> REQUEST
Reproduce every line of the entries below verbatim, leaving out the pictures.

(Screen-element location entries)
• • •
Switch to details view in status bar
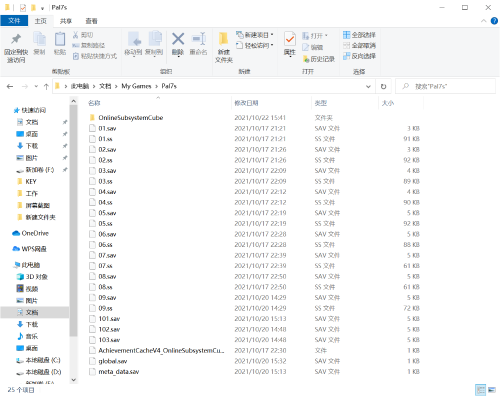 [480, 389]
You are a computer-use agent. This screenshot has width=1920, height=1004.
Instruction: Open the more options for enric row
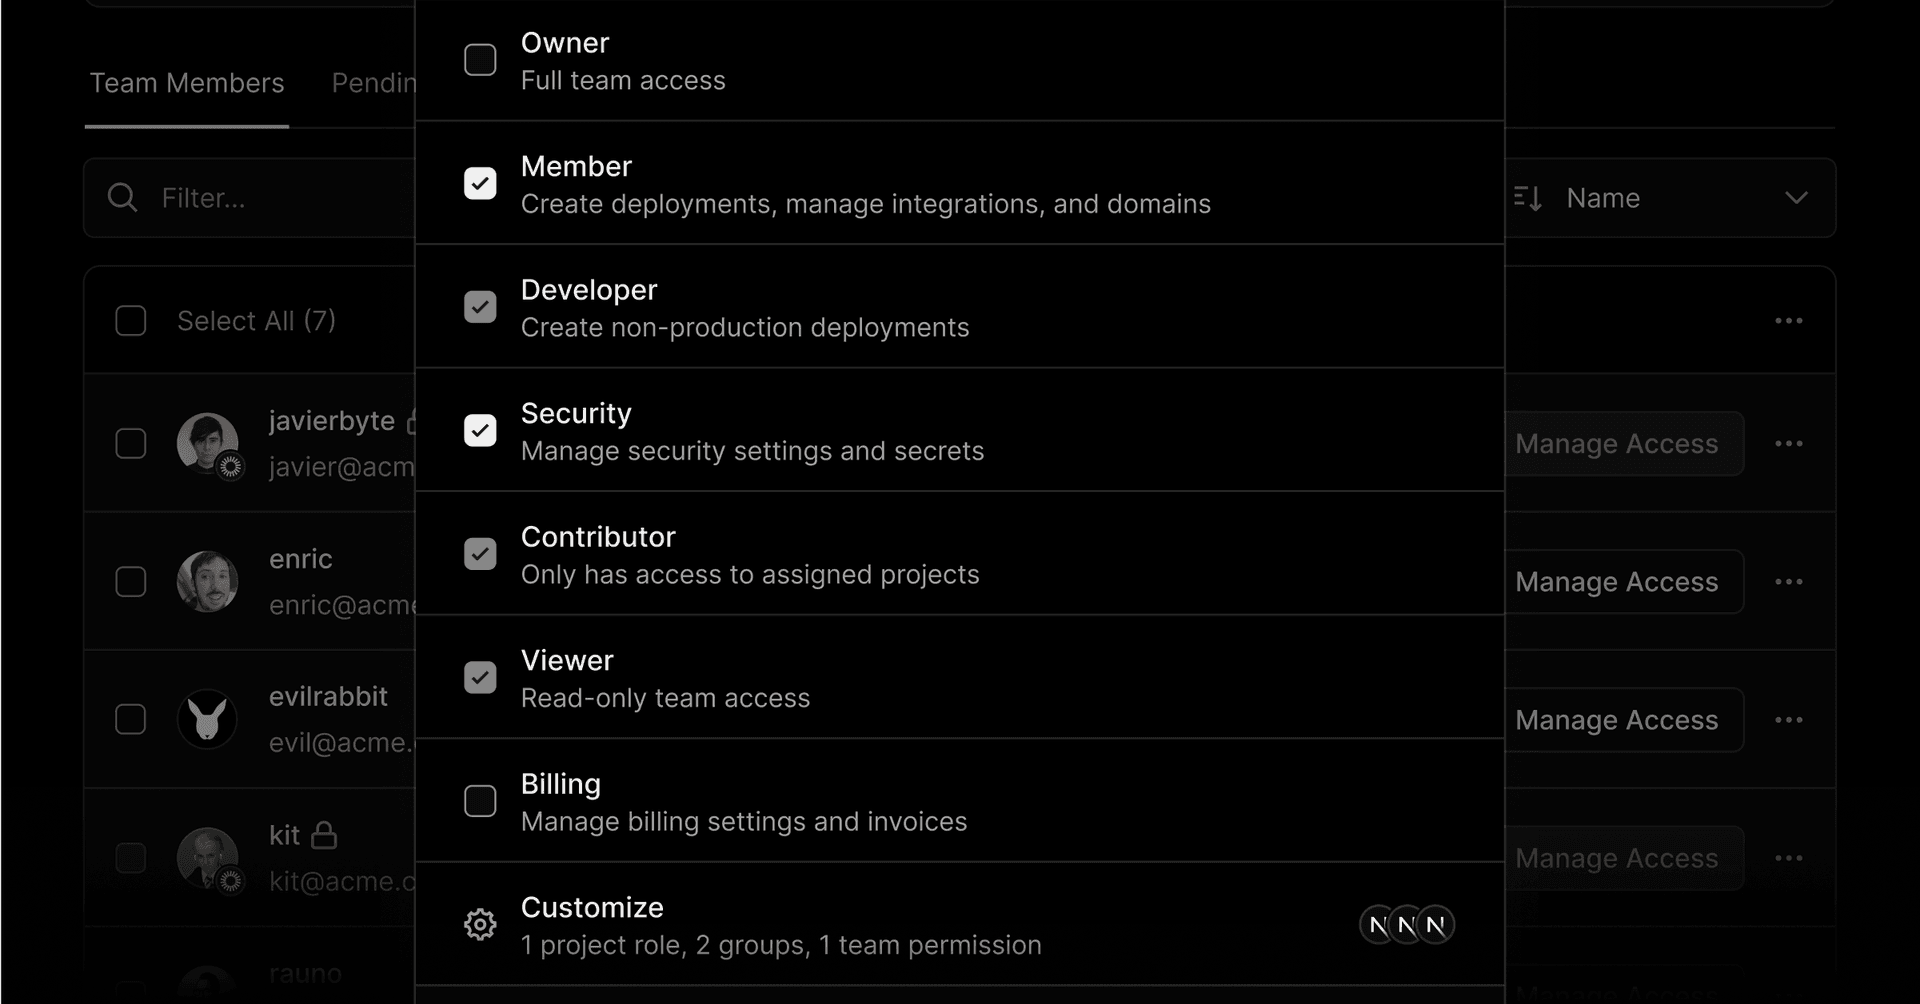1788,582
• • •
> SOLVED EXERCISE
Switch to details view in status bar
 [480, 389]
You are a computer-use agent. This screenshot has width=1920, height=1004.
Instruction: Open the more options for enric row
1788,582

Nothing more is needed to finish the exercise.